Exercise aim: Only the lines below from the one containing "Task: Click the Try Premium link" through the one containing "You are a computer-use" belong in the answer, set down exactly, with the pictures left out.

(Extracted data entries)
<<<<
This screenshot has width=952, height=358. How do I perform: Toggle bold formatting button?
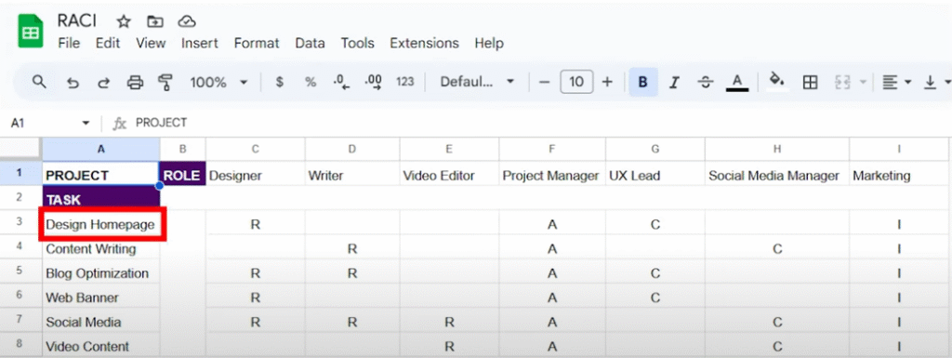643,82
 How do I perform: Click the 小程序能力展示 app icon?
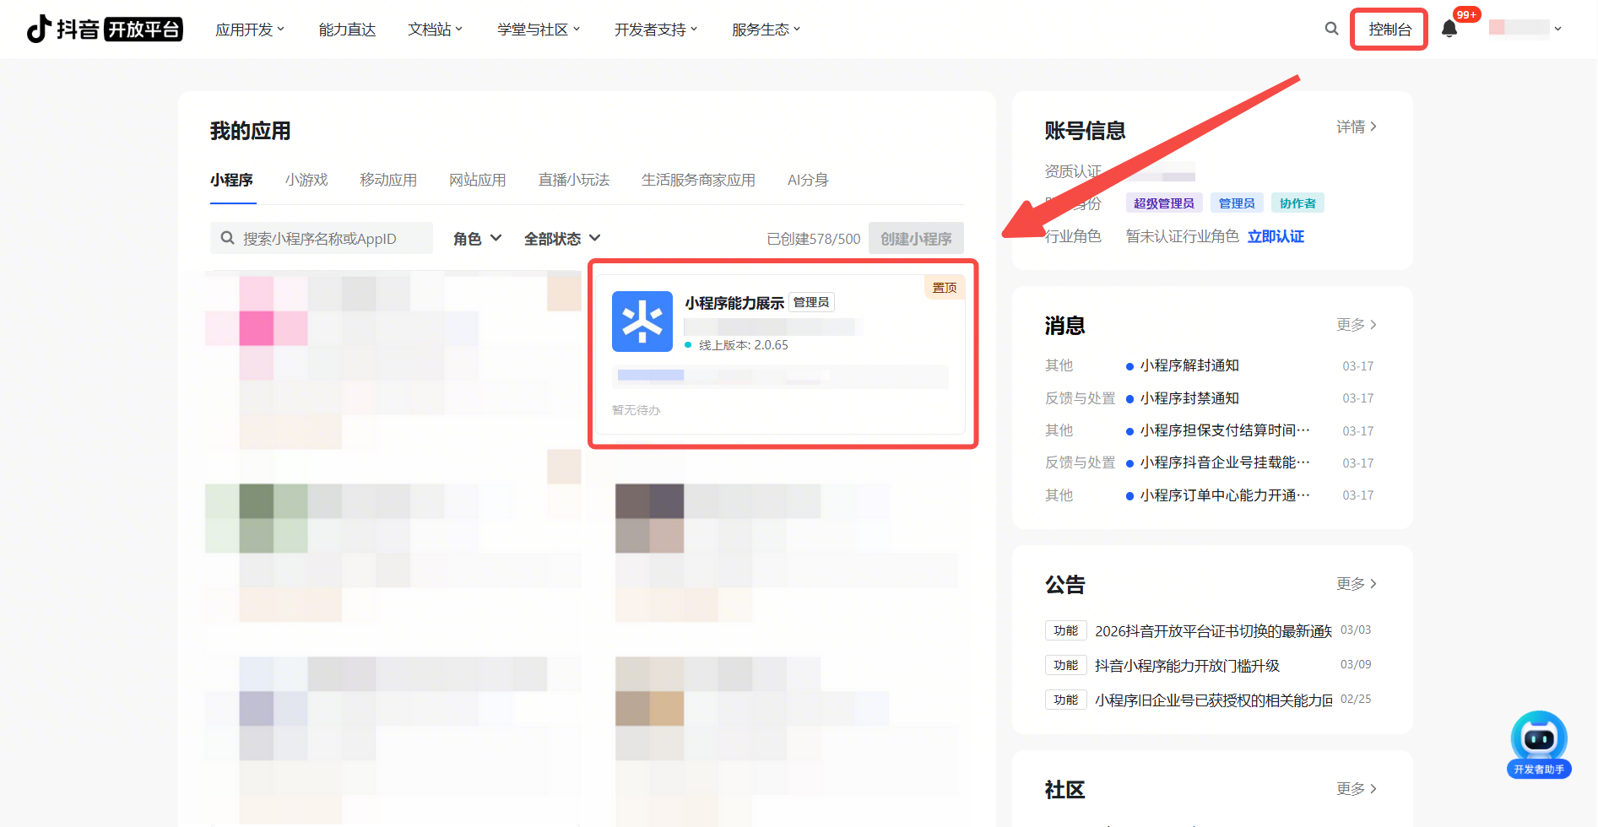[642, 322]
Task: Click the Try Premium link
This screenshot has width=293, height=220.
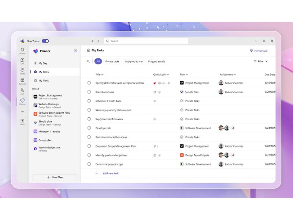Action: (259, 51)
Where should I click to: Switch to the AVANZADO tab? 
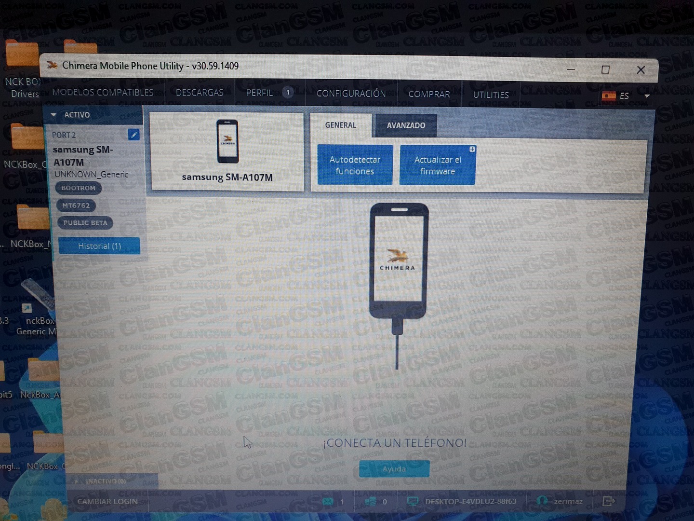coord(405,125)
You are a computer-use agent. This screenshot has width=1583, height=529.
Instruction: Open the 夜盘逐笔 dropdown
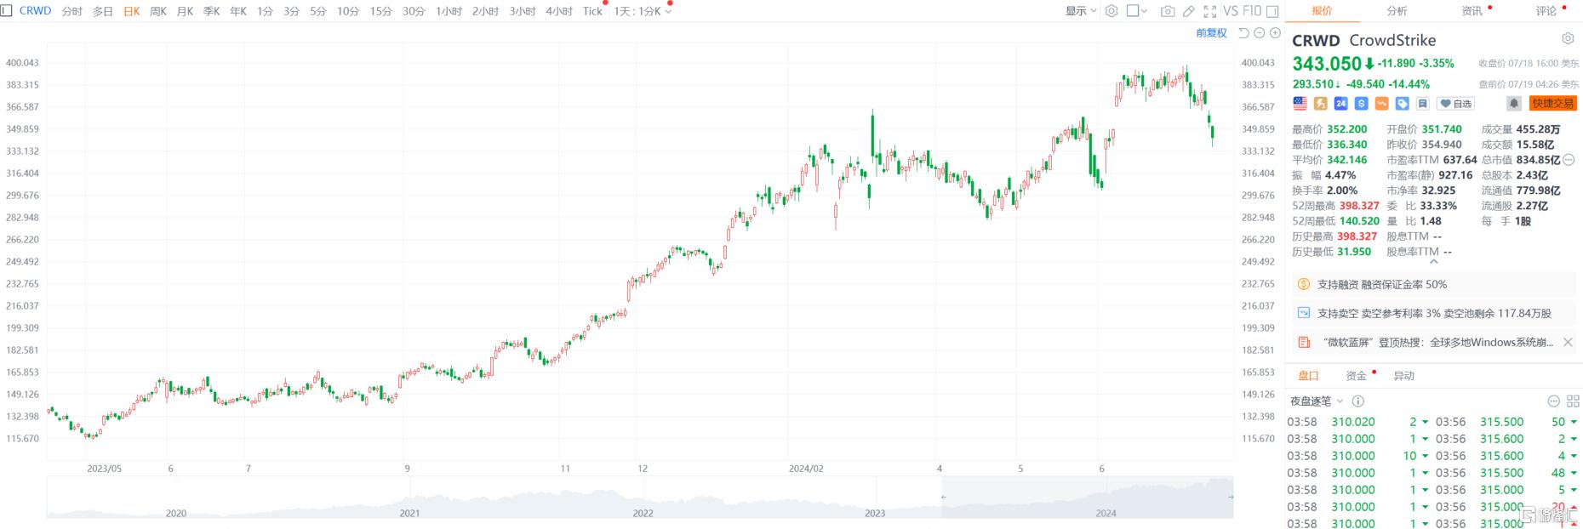coord(1317,401)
>>>>
Task output:
Task: Click the Try Premium link
This screenshot has width=293, height=220.
Action: (259, 51)
Where should I click to: Switch to the AVANZADO tab? 
coord(405,125)
You are a computer-use agent. This screenshot has width=1583, height=529.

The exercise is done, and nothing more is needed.